ATLANTA — Many tests now are available for screening and diagnosing sexually transmitted diseases. However, screening without a clear indication may do more harm than good, Dr. Michael Policar said at a conference on contraceptive technology sponsored by Contemporary Forums.
“We're clearly overscreening women older than age 26 for chlamydia,” he explained, as data from the Centers for Disease Control and Prevention suggest that fewer than 2% of sexually active women in this age group are infected with chlamydia.
On the other hand, Dr. Policar recommended routine screening for chlamydia in women through age 25. The prevalence of chlamydia among sexually active teenagers is 5%–10%, and most of these patients are asymptomatic. Annual screening could lead to a 56% reduction in pelvic inflammatory disease in teenagers, according to a study done in Seattle (N. Engl. J. Med. 1996;334:1362–6).
Screening for cervical gonorrhea is appropriate in settings where the prevalence is at least 1%, particularly in urban settings. Routine testing in lower-prevalence areas can lead to a low positive predictive value, resulting in a larger proportion of false positives.
Patients who have had a high-risk sexual exposure should be screened for gonorrhea, chlamydia, syphilis, HIV, and, possibly, herpes simplex virus-2, said Dr. Policar, of the University of California, San Francisco.
Clinicians now have multiple choices for screening sexually transmitted diseases. Dr. Policar said that multiple pathogen tests performed with a single sample are preferred when clinicians would like to screen for all the pathogens included in a test. However, he cautioned against using multiple pathogen test panels that “include pathogens that do not need to be found,” both to reduce the likelihood of false positives and to avoid using resources for unnecessary tests.

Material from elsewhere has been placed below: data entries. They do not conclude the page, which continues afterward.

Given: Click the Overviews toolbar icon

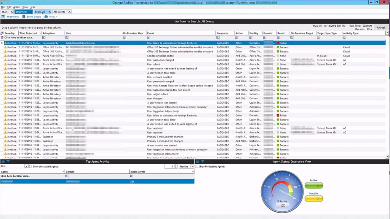Looking at the screenshot, I should 4,17.
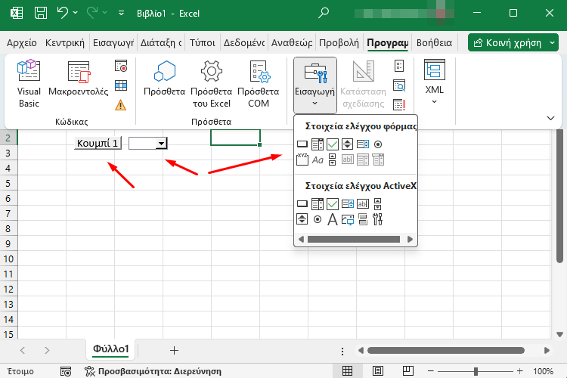
Task: Open the Visual Basic editor
Action: [29, 83]

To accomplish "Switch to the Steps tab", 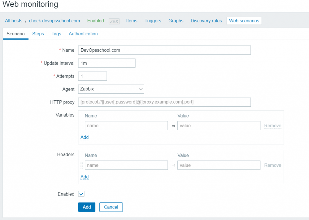I will (38, 34).
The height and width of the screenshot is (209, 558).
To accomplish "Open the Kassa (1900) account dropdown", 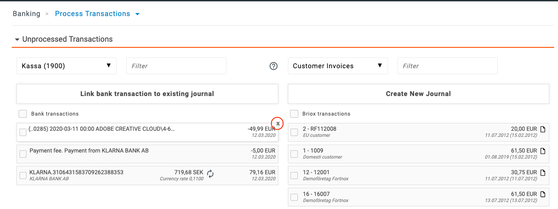I will (x=66, y=66).
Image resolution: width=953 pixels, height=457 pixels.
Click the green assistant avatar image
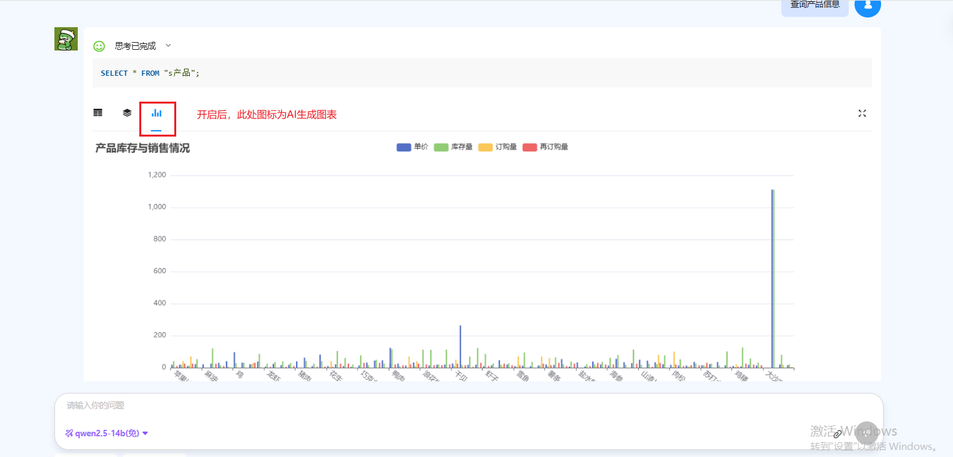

Several molecular-based tests are now available for chlamydia and gonorrhea. The nucleic acid amplification tests (NAATs) can detect a small number of organisms and allow the use of urine rather than endocervical swabs. In fact, the new CDC guidelines suggest using urine unless a speculum already is being inserted for another reason.
Urine sampling for the NAATs has slightly different requirements than do other urine tests, to ensure that any organisms are present in sufficient quantity. Patients cannot have urinated in the past hour, they should not cleanse the perineum before sampling, they should collect the first part of the urinary stream, and they should collect only as much urine as the test requires.
Dr. Policar noted that nucleic acid probe tests are not as accurate as the NAATs, and clinicians using these tests should consider switching to a NAAT system. One caveat of the NAAT is that it cannot be used for a test of cure for at least 3 weeks, because it will detect the presence of dead pathogens. Only a culture test can be performed accurately within that time frame.
According to the 2006 CDC guidelines, a retest for chlamydia or gonorrhea should be performed in 3 months, as these infections are associated with a high likelihood of repeat infection and the retesting strategy focuses on higher-risk patients.
Tests for human papillomavirus (HPV) also are overperformed, said Dr. Policar, especially in regard to the low-risk HPV types for which there is no clinical relevance or treatment strategy. He therefore recommends using the high-risk HPV DNA test only in the context of cervical cancer screening and the management of abnormal Pap smear results, but not as a screening or diagnostic test for sexually transmitted infection.
The combined HPV/Pap test is growing in popularity as a cervical cancer screening tool. It is indicated for women at least 30 years of age who are immunocompetent with their cervix in place. Clinicians using this test should tell women in advance that they will be screened for HPV so they can expect the result.